Dear Amy: I've been in an on-and-off relationship with a man whose handsy, flirtatious style of interacting with women always has bothered me. I've broken up with him over this and have explained in detail several times how humiliating it feels to me when he acts this way.

The times we've started up again, he always says he's a "new man" who understands my feelings. He even thanks me for helping him to be a more respectful person. Then, a few months later, things begin to slide.

This time, the slide was accompanied by a health scare for me when I had some symptoms that are commonly associated with an STD. I tested negative for this disease, but his behavior toward one woman in our group became so flirtatious that my mind started interpreting threats everywhere regarding our relationship.

I decided to look at his text messages with this woman, whom he once described as someone he feels "fatherly" toward. Sure enough, they had engaged in a sexual relationship during one of the periods when we were separated.

At this point I just want to make a clean break from him, but I'm struggling with how to talk to him about learning that he's lied to me for years about his relationship with this much younger woman.

He will erupt at hearing that I looked at his phone, despite anything I might say about feeling worried about the connection between my health, our sexually intimate relationship and his behavior.

Any suggestions for how I should handle this?

Amy says: Why do you owe your boyfriend a detailed and transparent account of why you are breaking up with him (yet again)? Breaking up is one time when you don't need to explain yourself fully if you don't want to.

He might believe he is being blindsided, but many people do not actually want a chapter-and-verse recitation of their own faults and failings when their partner is already leaving.

I suggest you convey: "I'm tired of not trusting you. I'm tired of worrying about your health and mine. This relationship is too much work for me. This roller coaster isn't good for me. I need to make a clean break and be on my own."

Footing the bill

Dear Amy: My wife and I are seniors. We recently began a casual friendship with another couple. We've shared two restaurant meals with them over the past three months.

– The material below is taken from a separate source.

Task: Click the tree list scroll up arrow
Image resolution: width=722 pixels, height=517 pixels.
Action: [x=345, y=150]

They are heavy drinkers and large eaters. We are neither — with the result that their share of the bill is much greater than ours. But they don't offer to cover the extra costs. Our last meal together resulted in them eating (and mostly drinking) $80 more than us, with the two couples splitting the bill evenly.

My wife indicated that she'd like to put together another dinner, and I said I would ask for separate checks. She feels that this is "cheap."

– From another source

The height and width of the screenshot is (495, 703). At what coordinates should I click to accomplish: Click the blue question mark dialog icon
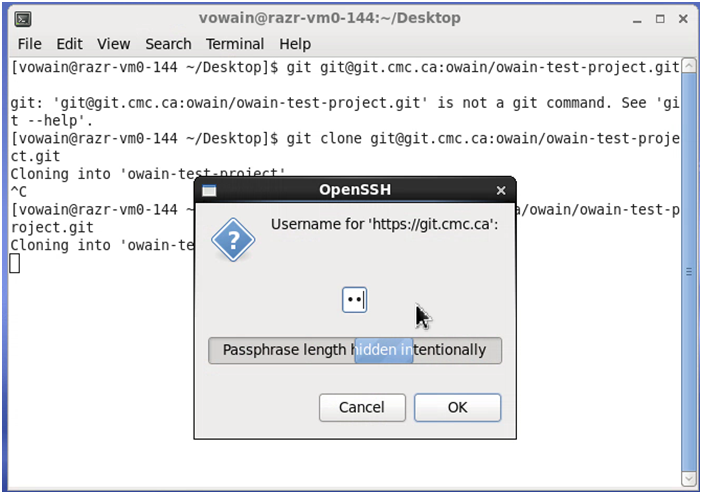tap(233, 240)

I think that we're being taken advantage of and this will continue as long as we let it continue. What are your thoughts?

Amy says: I'm with you. Getting separate checks is not "cheap."

All you have to do is to establish this deal one time, and, from then on, it will be the way things are done without you needing to raise the issue again. You can say (to these folks and then to the server), "We're going to go with separate checks."

I would consider this a good way to move forward in a relationship with people you don't know very well.